Arran2024 · 25/01/2026 00:42
  1. 1971 Never A Dull Moment by David Hepworth

I slogged through this because some of it is great, but plenty of it is dull or of no interest to me.

David Hepworth is a legendary music journalist and he wrote a book on the music coming out in 1971 because he considers it to be the most important year in the development of rock music.

Rod Stewart, Roxy Music, Marc Bolan, David Bowie, Alice Cooper, Slade...they all hit the big time in 71.

He has lots of amusing anecdotes and facts and he covers what life was like for most people then. I was 9 at the time, so I dimly remember it!

But he gets into a lot of detail on American acts who weren't that big here, and he keeps going back to the various members of The Beatles.

I know he is focusing on rock, so it's not an overview of music in 1971. He barely mentions most of the songs that reached no 1 in that year- Ernie, Grandad, Chirpy Chirpy Cheep Cheep. He was into rock and he sees its influence everywhere, whereas much of it was just popular music generally.

I'm glad I read it - the description of Mick and Bianca Jagger's wedding is sublime.
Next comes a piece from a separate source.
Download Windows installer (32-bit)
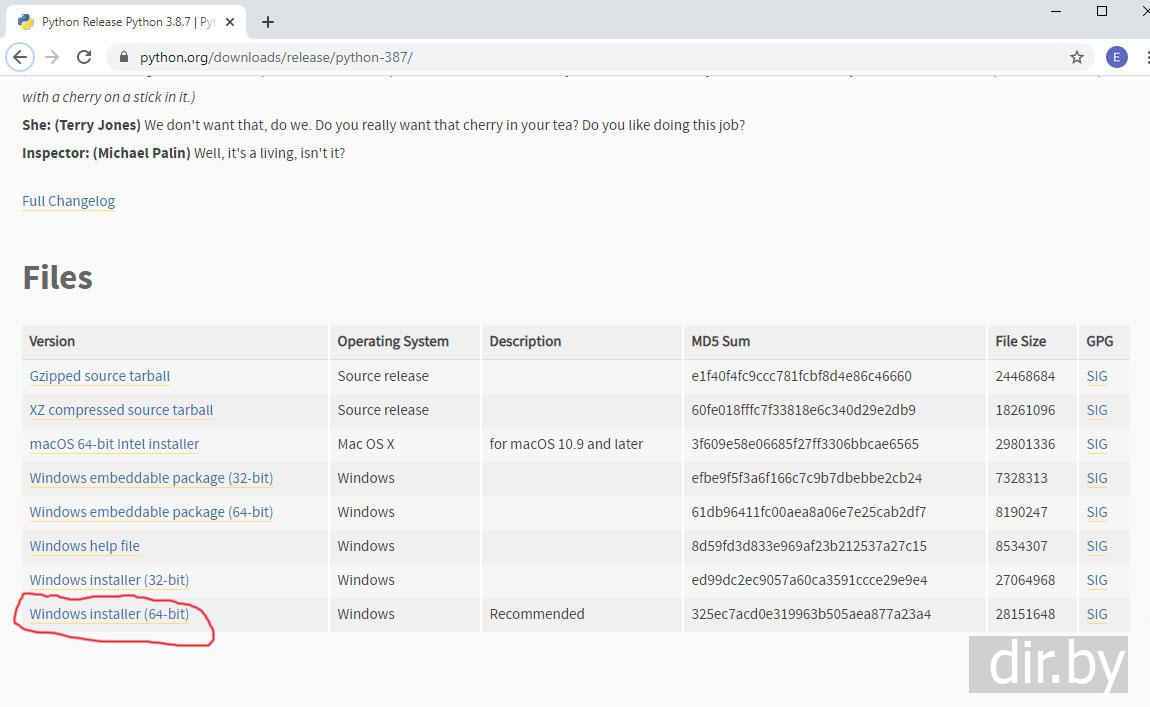Viewport: 1150px width, 707px height. (x=109, y=580)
But not a bold.

Zireael · 25/01/2026 08:18

Some lovely reviews there @cassandre

Midnightstar76 · 25/01/2026 09:29

So very behind with reading this thread and sadly no time to catch up as have a maths exam on Tuesday and revising like crazy only Functional Skills level one but on to level 2 hopefully if I pass wish me luck 🍀
Anyway it hasn’t stopped me reading and just finished 2.Remarkably Bright Creatures by Shelby Van Pelt
A quirky tale with a running commentary from a fine Octopus called Marcellus held in captivity in a small town’s aquarium. This was so much more than his tale as he is indeed the narrator of another story involving some of the town folk. I am not going to add more as don’t want to spoil it should anyone read it but I thoroughly enjoyed it. And yes you guessed it my favourite character was indeed the Octopus.